The open source group Open Baton was working on management and network orchestration (MANO) before the other MANO groups were even born.
So why have groups such as Open Source MANO (OSM) and Open-O become so prominent in network functions virtualization (NFV) circles, and Open Baton is relatively unknown?
For one thing, Open Baton is led by two research organizations based out of Germany: the Fraunhofer Fokus Institute and the Technical University of Berlin. Open Baton’s main focus, since it was established in 2015, has been to write MANO code – not to build community and market itself.
Open-O and OSM are bringing together different vendors and operators in their communities. Open Baton’s community is built by these research institutes.
Also, Open Baton has not engaged that much with the other MANO groups because of timing, says Giuseppe Carella, a researcher at Fraunhofer Fokus and a PhD student at TU Berlin.
“We were aware of the other projects, more or less, after they were publicly announced,” says Carella. “But they were not contacting us from the beginning. However, time is limited, and we had a lot of work in context of our own projects.”
But recently, Open Baton has been in discussions with both OSM and Open-O. The group plans to bring in some of OSM’s tools into its own roadmap. Nothing definitive has been worked out with Open-O at this time.
Open Baton’s Work
Fraunhofer Fokus has created similar groups in the past, such as its OpenEPC that became a spin-off company named Core Network Dynamics. And it is accustomed to following specifications from such groups as the 3GPP and ETSI. When ETSI published its NFV framework, Fraunhofer quickly recognized a need to work with the MANO aspects.
“We’ve got our tests beds and tool kits deployed around the world,” says Carella. “That was our reason to go for another project.”
Open Baton differentiates itself by trying to create a flexible MANO system where users can plug in different parts of the infrastructure as desired.
“It can support your own versions for VIM,” says Carella. “On the northbound, we are trying not to be tied to a specific information model — Tosca or others — we are trying to be decoupled from any specific definition.”

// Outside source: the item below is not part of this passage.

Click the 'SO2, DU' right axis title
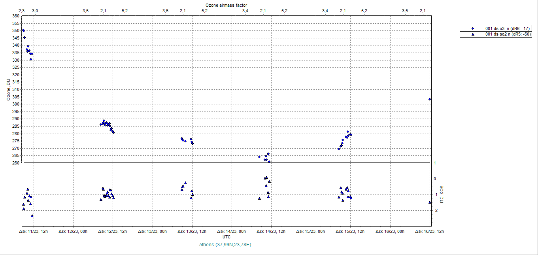 [442, 195]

Open Baton’s MANO architecture revolves around a Message Queue, which provides the freedom to decouple the implementation logic of the orchestrator from the other components.

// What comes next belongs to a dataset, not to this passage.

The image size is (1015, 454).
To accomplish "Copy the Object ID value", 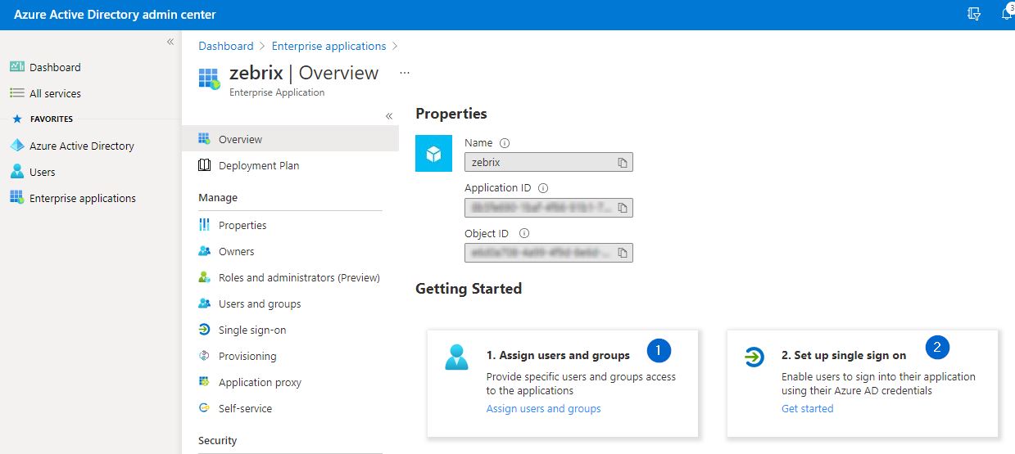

Also, “We tried to decouple from OpenStack,” says Carella. “The VIM driver locates resources, whether those are based on OpenStack or Amazon infrastructure.”
The group is currently working on code for the VIM driver and virtual network functions manager (VNFM) to talk directly to Kubernetes or Docker.
Open Baton is being used in a couple of European projects. One is SoftFire, which is using NFV and SDN to create a programmable infrastructure that third parties can use to develop new services and applications. In addition, Open Baton is one of the main components of the 5G Berlin initiative.